594 reviews15 followers
October 31, 2015
This is a wonderful little novel, a brief dreamlike odyssey through 1960s-era Iran. Jamshid, initially a rather dislikable carpet-mender, suddenly murders a neighborhood mullah in an unplanned crime of passion. Having been a rigid, judgmental, holier-than-thou father, Jamshid flees his city and his world begins to expand. As he travels and meets people who help him, he realizes that there is friendliness in the world, and perhaps even love. The desert travels, followed by the New City section of Tehran where he ends up, have a subtly surreal atmosphere, and Kinnell's prose is evocative (as one might expect from an author better-known as a poet). I really enjoyed this brief book, with just a nagging feeling of being slightly letdown by the ending, or rather the lack thereof. The story ends as Jamshid takes a step through a gate into the next phase of his adventure, but while it's a turning point, it's not a conclusion. Jamshid has learned a lot since the start of his journey, but as the story finishes there are a lot of unanswered questions remaining, so one can't help but feel a bit abandoned by the author. Despite this, though, I can certainly recommend reading this (and at 120 pages plus afterword, it won't take you long).
Profile Image for Tony.
216 reviews3 followers
November 7, 2016
The poet Galway Kinnell spent six months in 1959 as a Fulbright lecturer at the University of Tehran, and then arranged to spend six months more travelling around the country. His year in Iran inspired this, his only novel, a stark, lyrical tale of a carpet mender named Jamshid, who murders an Islamic mullah in a fit of passion and then flees into the dessert. He is befriended by an old man who turns out to be a fugitive from the law himself and finally ends up taking refuge in a brothel located in a gated red light district in Tehran. When we meet Jamshid, he seems to be a pious, judgmental man. His act of violence is in response to the mullah implying that Jamshid’s daughter is promiscuous. But the transformation of his life following the murder is in large part a sexual awakening. In a note included in a 1980 reprint of the novel, Kinnell wrote that he didn’t intend Black Light to be a naturalistic novel, but rather something closer to a fable. He claimed that as a foreigner who only spent 12 months in the country, he couldn’t possibly know the inner workings of this ancient and complex society. But he captured in this novel a slice of Jamshid’s world that is universal, dark, and brilliant
Profile Image for Daniel.
2,791 reviews45 followers
November 29, 2007
This book is more interesting now, I believe, because of it taking place in Iran.
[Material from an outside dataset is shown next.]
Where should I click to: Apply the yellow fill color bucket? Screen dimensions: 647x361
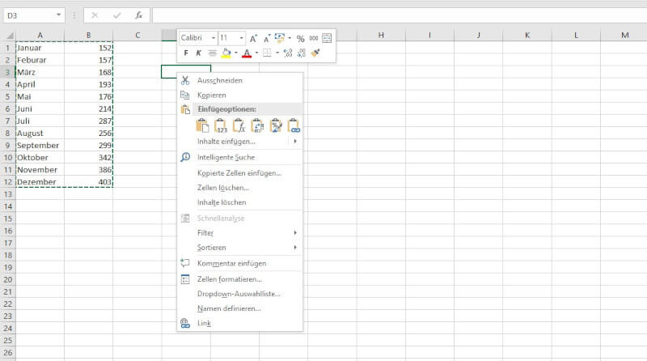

I have a couple of problems in trying to enjoy this book. First, I have no sympathy or empathy or care for the main character. He is who he is, and I wonder why I am following his story.

While the idea of a parent and child making love is certainly not new in literature, the description and subsequent realization as described here was revolting. And what was it's purpose? I'm not sure.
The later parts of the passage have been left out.